Well time to stop fooling around..
And start going at things more seriously..
As much as I want to continue lazing around..

3 years of separation of CR,
3 months of slacking since back to CR.
Those who cannot change their minds cannot change anything.
Time for some change, once more..
I'm planning on changing myself again.
As the current me tends to be extremely lacking..
For better or for worst, only time will tell.
You will never change your life until you change something you do daily.
That being said.. I plan on fixing my bad habit of making my room into a mess.
Despite being a perfectionist.. I am pretty dam lazy..
A record of not cleaning room for half a month
The current me fails to follow my own schedules, plans and words..
And then afterward making excuses and or apologizing to everyone.
Despite the excuses being true, it's still pretty retarded
The new me will no longer blabber about plans and follow my initial plans.
I always intended for the "art of surprise" but always releasing parts of the updates..
Ruining the so called surprise and even delaying the updates
Will also fix some other problems in regard with myself that I believe needs changing

Also need to explain a few things..
Like I've said many times.. in all honesty..
The group is nothing but a past time to me now.
CR itself.. I neither like nor dislike it..
I've offered the group ownership to Dee since I've came back.
So I got nothing really more to say in regard to this.
In regard with the group itself.. I can't really say I think like I did like my past self..
I'm not obsessed with post count or competition like I was in the past.
Right now the main thing that matters is whether or not you guys are having fun.
In regard to that.. most the new things should tell you something in regard with my own thoughts.
If I was obsessed with competition and only care about post count or CR points like certain groups..
I
wouldn't impose the skirt rule or the double posting rule and other certain rules.

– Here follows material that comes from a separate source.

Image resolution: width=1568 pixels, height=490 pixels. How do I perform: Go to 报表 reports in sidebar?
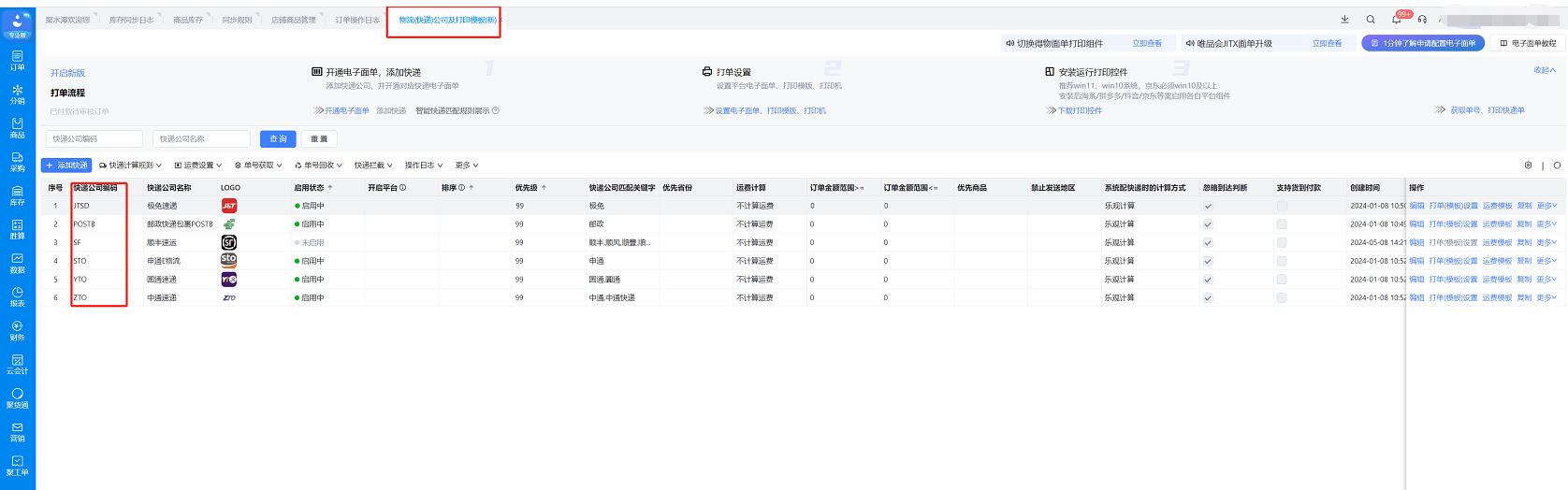pos(17,296)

And a comment about me lacking motivation wise would be..
I don't really need motivation to do stuff but it would be better if I had some..
It's like studies you don't really want to do.. but in the end you still do it well.
The same reasoning for this.. doing updates these past 3 months..
Things are lacking and updates are slow because well.. I'm not really into it.
That being said.. If I was supposedly fully motivated.. I would of done everything I did in those 3 months in a day or two.. that is how lacking I think of myself right now.
During the 3 months
I've been multitasking while doing updates and the following;
1. Studies - homework, exams, kumon
2. Chores - everything except cleaning my room
3. Procrastinating - L4D2, LF2, Flash games, Manga
Finished reading more then 20+ series
And got to latest chapter with many
4. Chatting and or just fooling around entirely
5. Family matters - Babysitting, family dinners or celebrations
6. Personal matters - Break up, stress, anxiety
7. More - ETC
And someone have stated that I have acted high and mighty..
My comment in regard with this would be.. I could care less about the group..
Why would I bother with such idiocy?
If it ever seemed that way it would probably be that you insulted me.
When in an argument or debate.. you will sound high and mighty no matter what you do.
Easiest ways to insult me:
1. Only read what you want / ignore what you want
2. Fail to read simplest instructions
3. Be a hypocrite b***ard
4. Be presumptuous b***ard
5. Be an egotistical pr**k
6. Someone who constantly assumes things
7. Trying to test my patience
All of these would basically annoy anyone..
A person who won't read has no advantage over one who can't read.
Also I almost forgot to say this,
I have a pretty dam good memory..
I haven't forgotten about..
1. Rewarding those who were active while I was working on updates
2. Rewarding those who tried making GFX or obtaining GFX for the group
3. Staff recruitment processes
4. Axing the inactive
5. 10,000 pictures
Guess I'm done with the semi-giant text for now.